▸ **EXERCISE DETAILS**: A complete response lists each line of the data below that includes the word "agent".

▸ **MATERIAL PROVIDED**:
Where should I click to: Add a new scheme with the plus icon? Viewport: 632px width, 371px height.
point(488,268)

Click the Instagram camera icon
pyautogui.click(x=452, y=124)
==
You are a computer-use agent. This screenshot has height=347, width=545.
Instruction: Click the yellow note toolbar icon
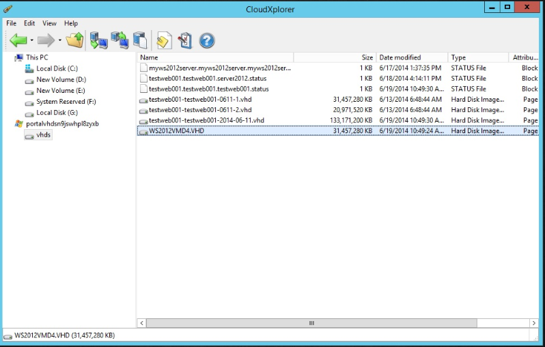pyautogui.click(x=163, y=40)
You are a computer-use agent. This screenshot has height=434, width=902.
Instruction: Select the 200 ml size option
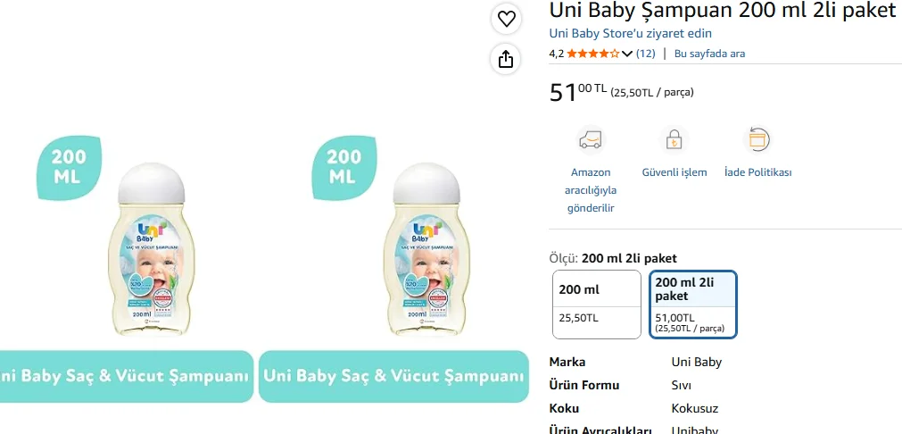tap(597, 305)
==
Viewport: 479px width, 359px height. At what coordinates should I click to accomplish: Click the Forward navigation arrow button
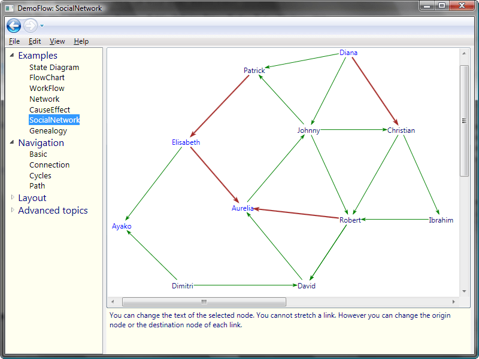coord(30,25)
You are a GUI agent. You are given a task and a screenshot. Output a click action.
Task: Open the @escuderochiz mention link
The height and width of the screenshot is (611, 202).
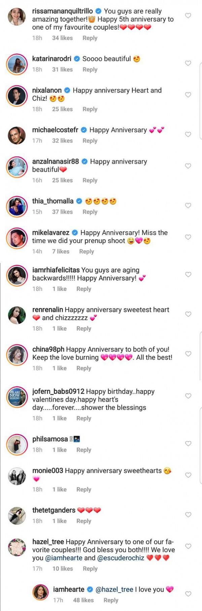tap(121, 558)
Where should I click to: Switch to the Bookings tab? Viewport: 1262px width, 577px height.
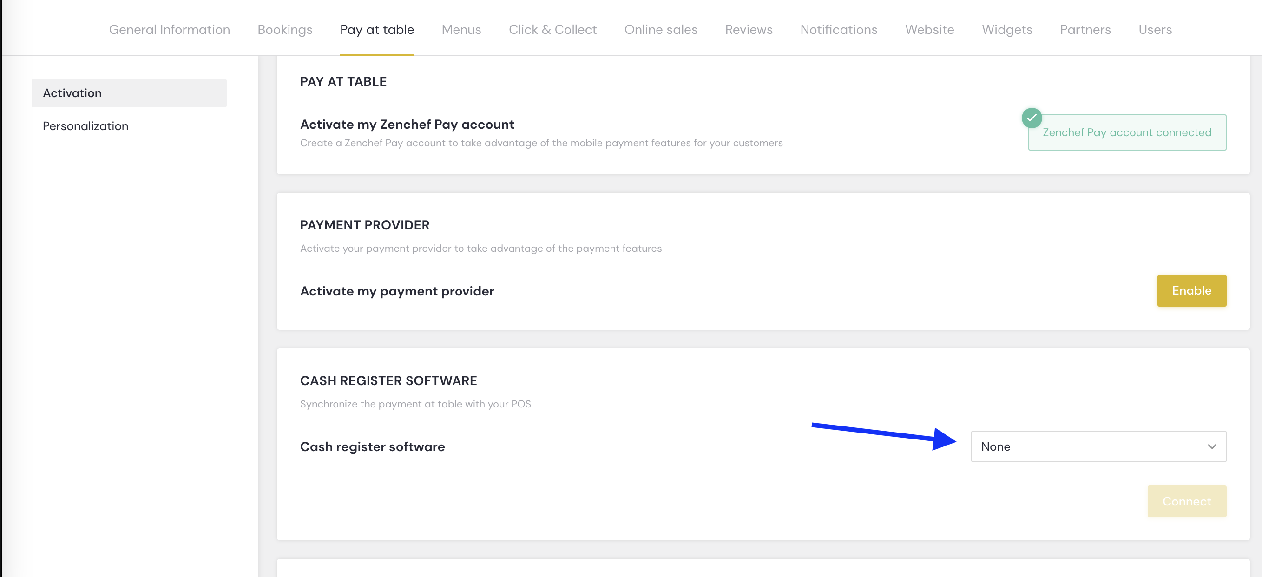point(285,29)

▸ **ANSWER TO THIS EXERCISE**:
You are a computer-use agent. This screenshot has height=347, width=545.
You are a computer-use agent. This screenshot has height=434, width=902.
You are a GUI agent. You are given a task and a screenshot. Output a click action.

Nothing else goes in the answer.